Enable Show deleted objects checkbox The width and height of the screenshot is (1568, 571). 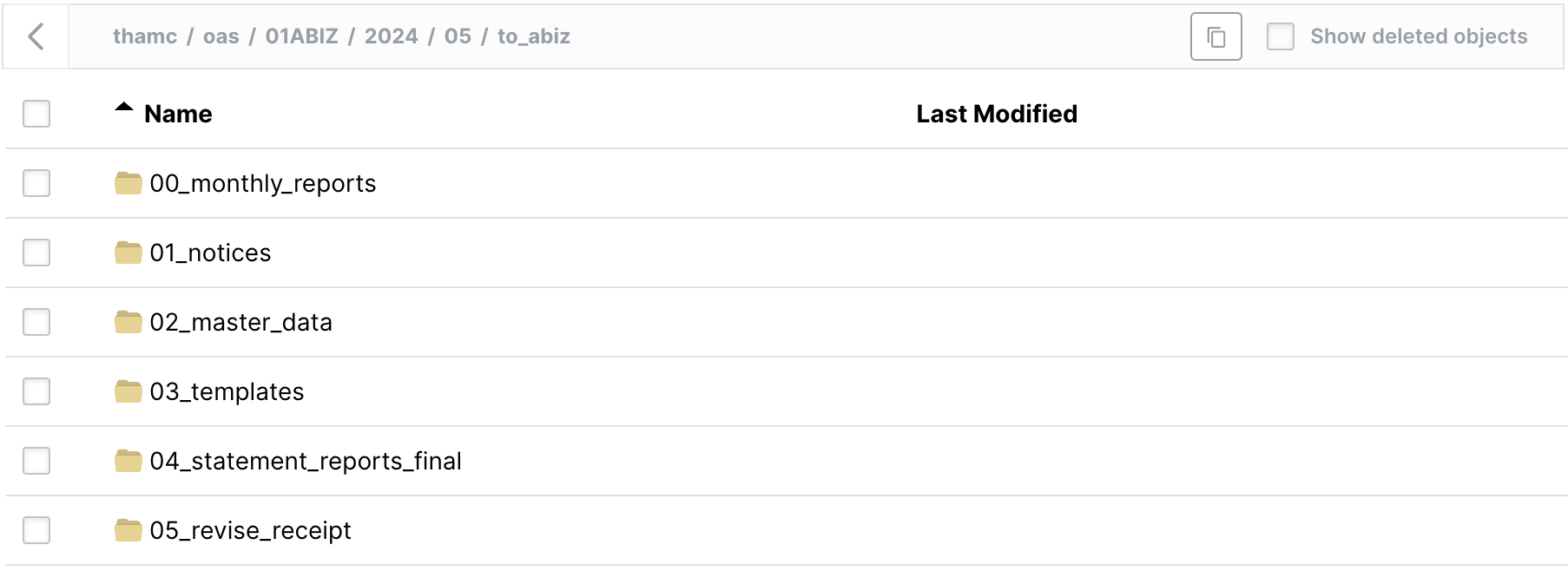[1281, 36]
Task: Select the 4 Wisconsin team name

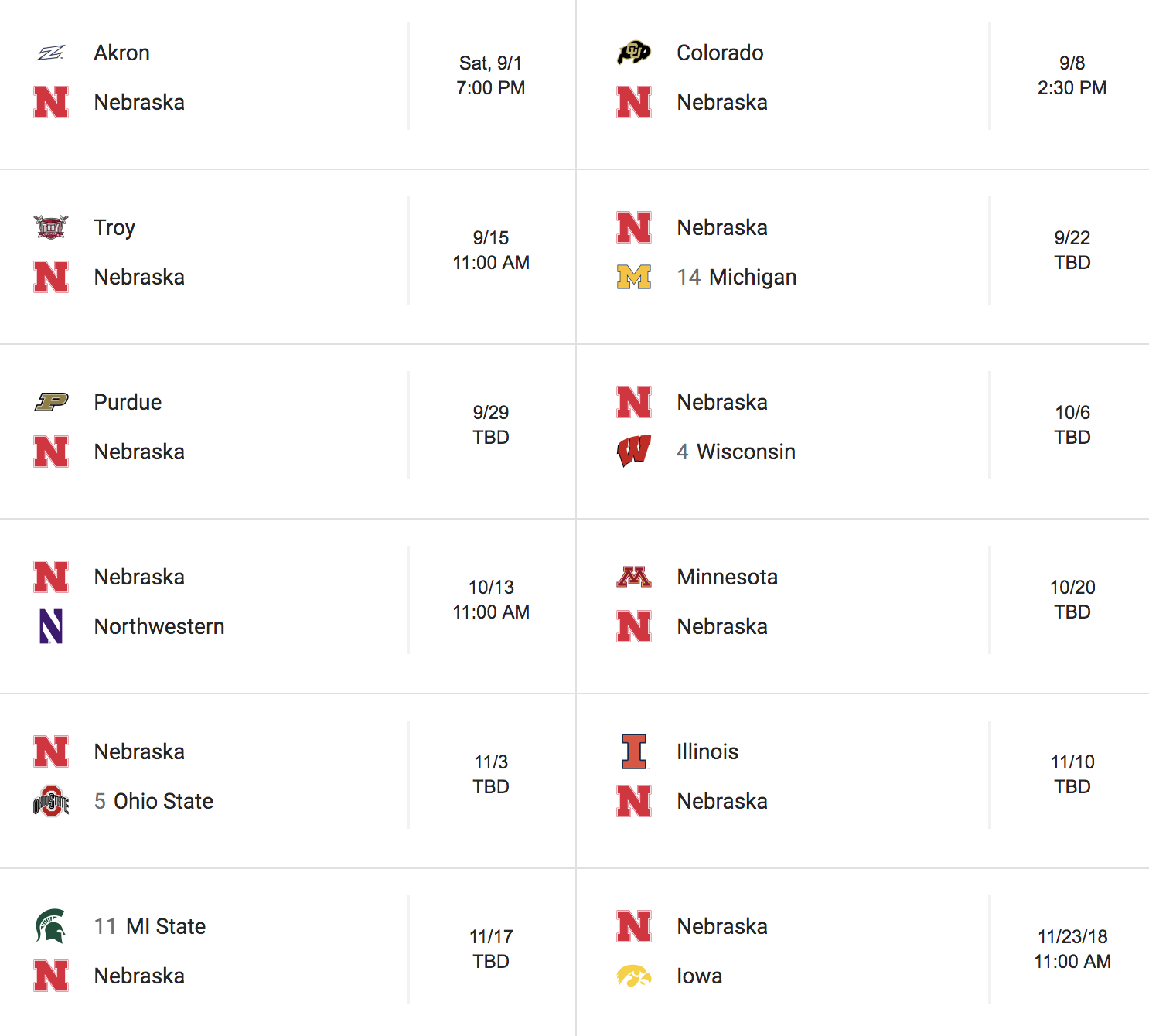Action: 736,452
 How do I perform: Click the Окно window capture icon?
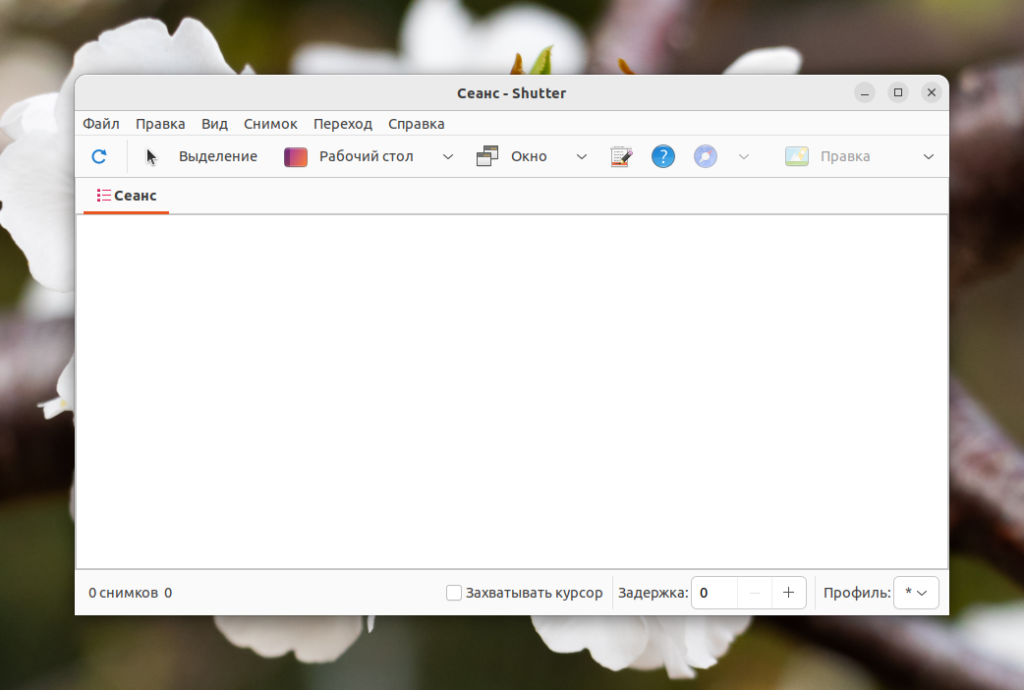(x=487, y=157)
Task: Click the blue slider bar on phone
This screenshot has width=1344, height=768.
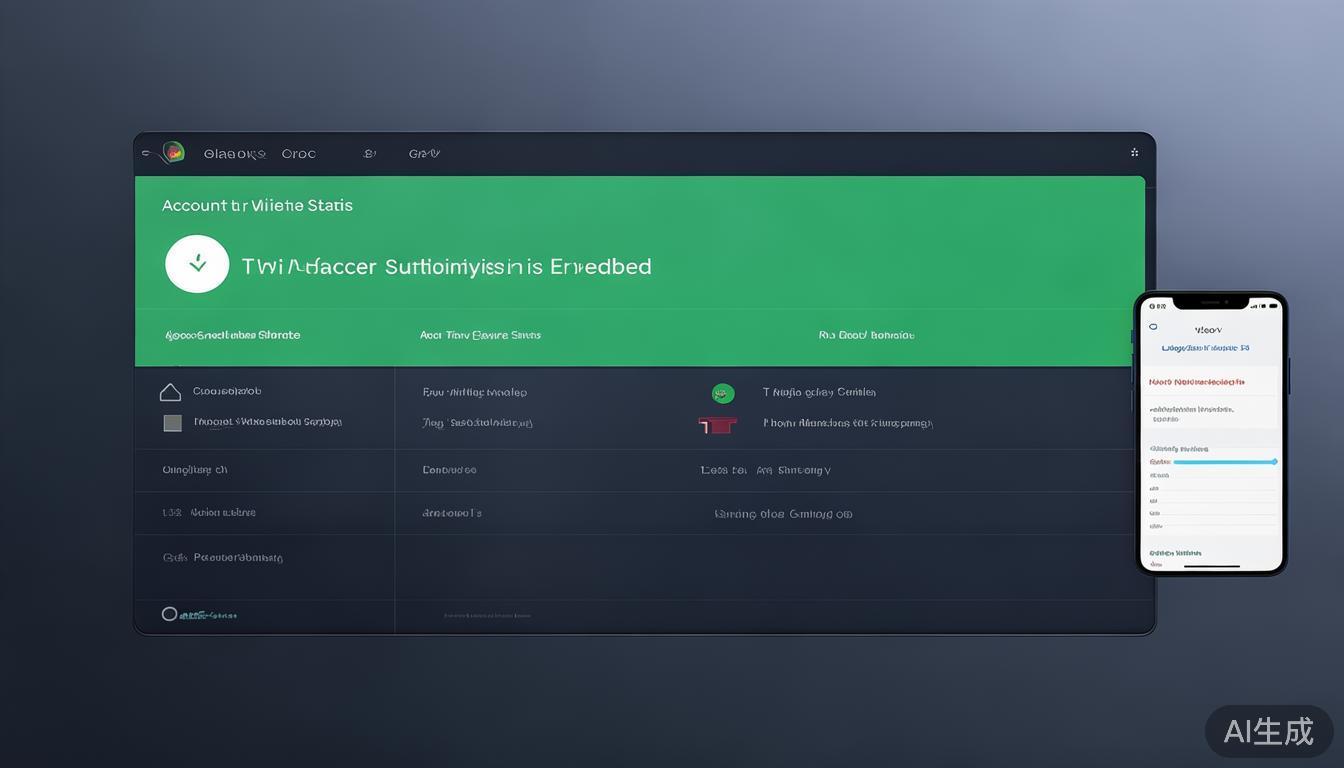Action: [x=1224, y=462]
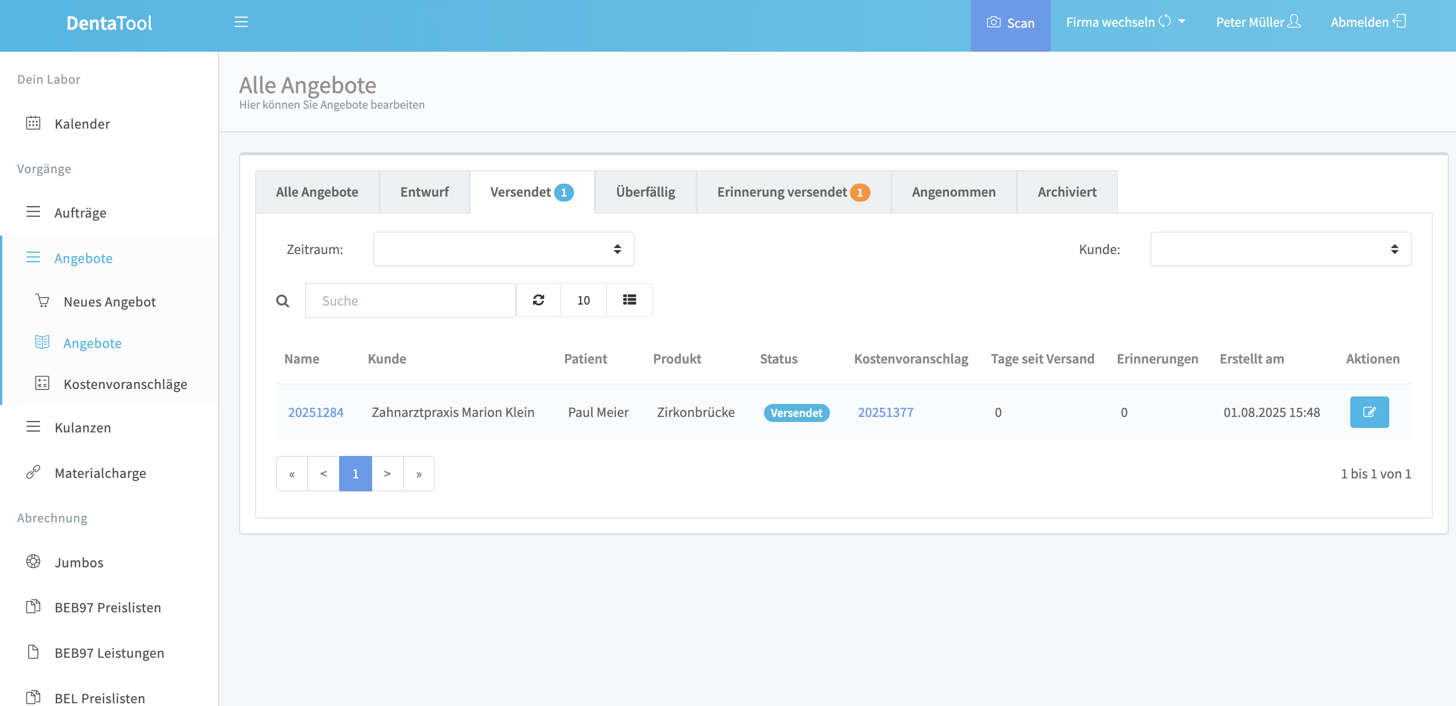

───

ASSIGNMENT — Would you please write out exactly the lines between the line containing "Task: Click the blue slider bar on phone" and the last line of the listing above, inclusive, without pictures?

OUTPUT FOR THIS EXERCISE —
Task: Click the blue slider bar on phone
This screenshot has width=1344, height=768.
Action: [x=1224, y=462]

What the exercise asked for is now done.